Friday, April 6, 2012

Tale of the Wax Manikin and the Sugar Nose

A King who has a history of brutally beheading young women lured to his nuptial bed is hoodwinked by a girl Dali calls Gravida. She places a wax manikin of herself on the bridal bed and then hides underneath the mattress.

On beheading the manikin, the King breaks off the sugar nose which flies into his mouth. Surprised by its sweetness, he regrets his brutal deed. The girl emerges from under the bed, revealing her ruse to the King who falls in love with her, vowing that he has been cured of his cruel aberration by the sweetness he has experienced.

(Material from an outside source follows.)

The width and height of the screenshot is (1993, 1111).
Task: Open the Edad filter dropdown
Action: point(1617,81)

He decides to marry the girl who accepts his proposal.
Salvador Dali, "Sugar Sphinx" (1933)

2 comments:

Always On Watch said...

A nice fairy tale.

But the reality? "You don't know what you've lost till it's gone."

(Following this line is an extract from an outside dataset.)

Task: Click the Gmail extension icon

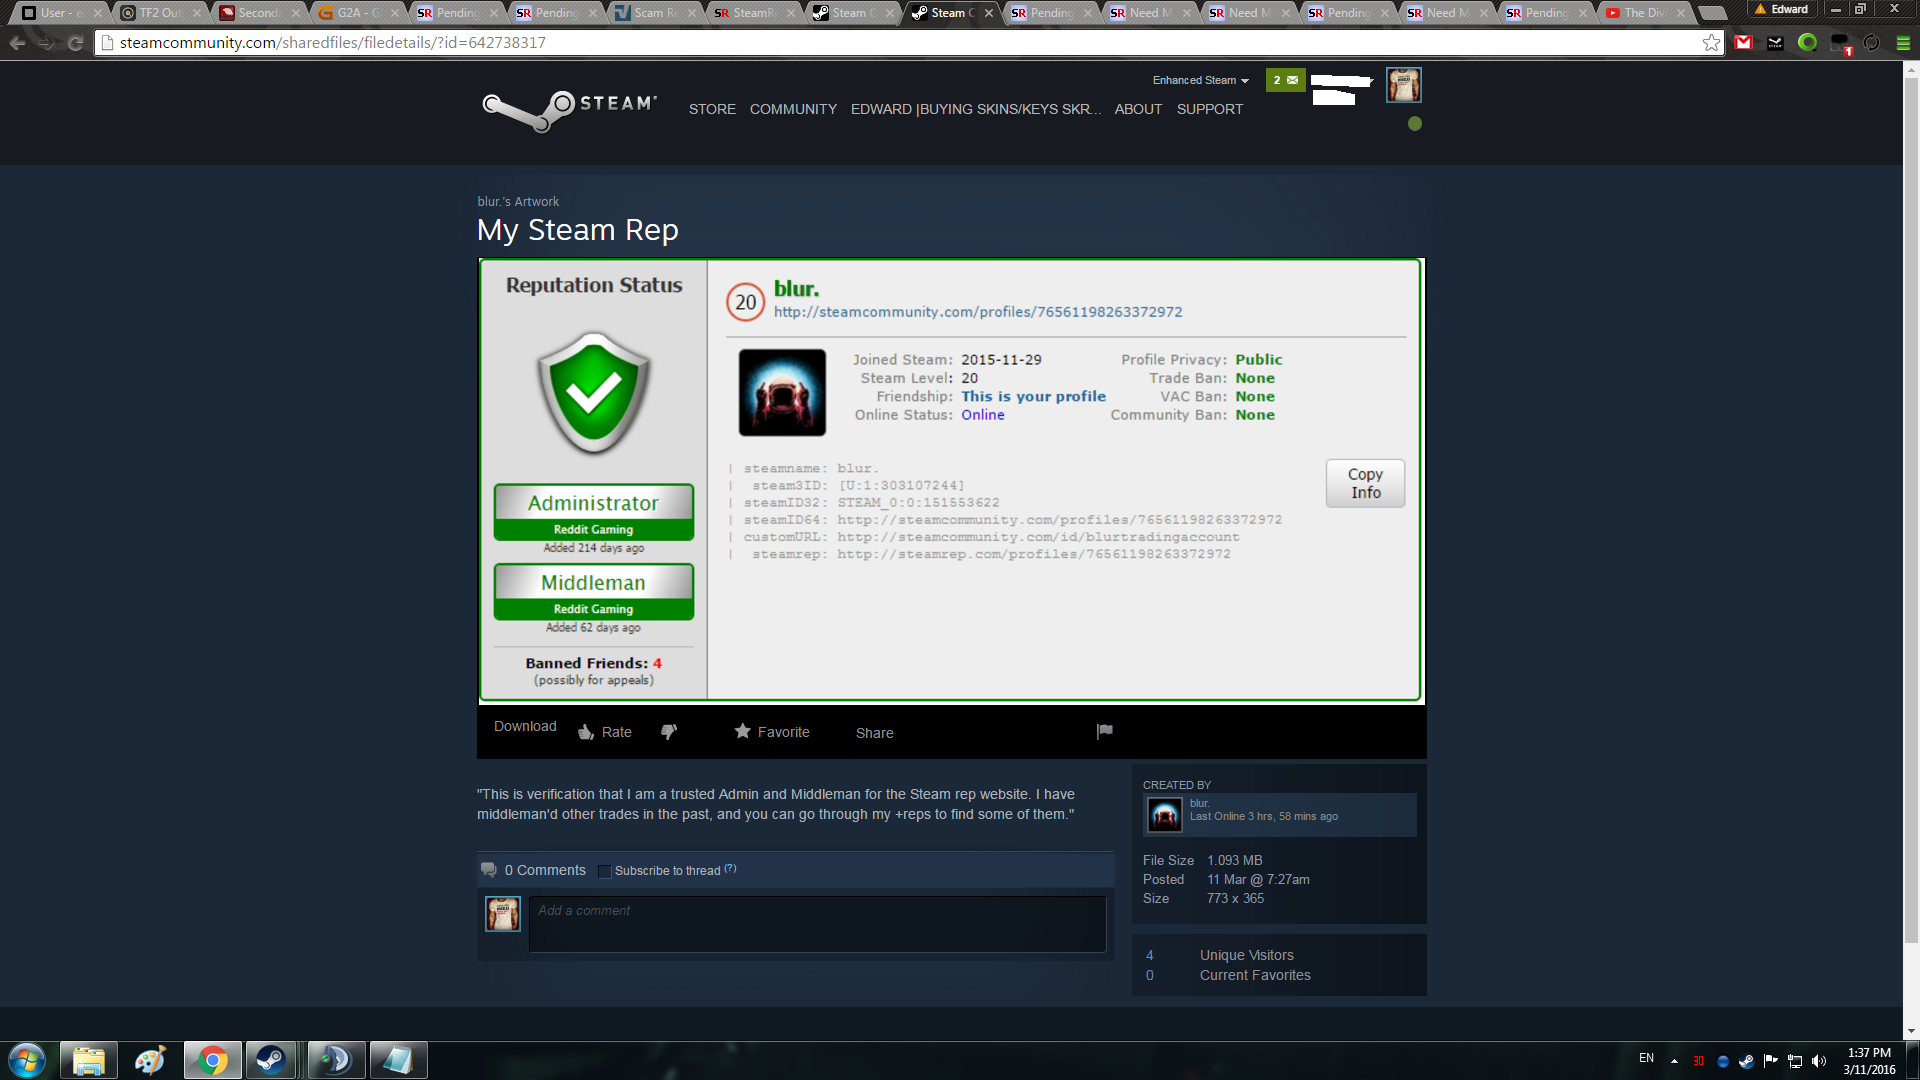Action: pos(1744,43)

-FJ the Dangerous and Extreme MAGA Jew said...

...appreciate until its' lost? the difference between "mourning" and thereby surmounting grief... and melancholy, depression, and not being able to complete the Oedipal Complex problem.... for civilization itself depends upon this melancholia induced from the desire to kill a parent... andlater regretting that earlier feeling...blinding ones-self to the earlier desire and establishing a totem to serve as fetish for the repressed tabboo.

There is no "acceptance" in melancholy... it's all denial. But once accepted, the "sickness" of depression and perpetual denial "evaporates".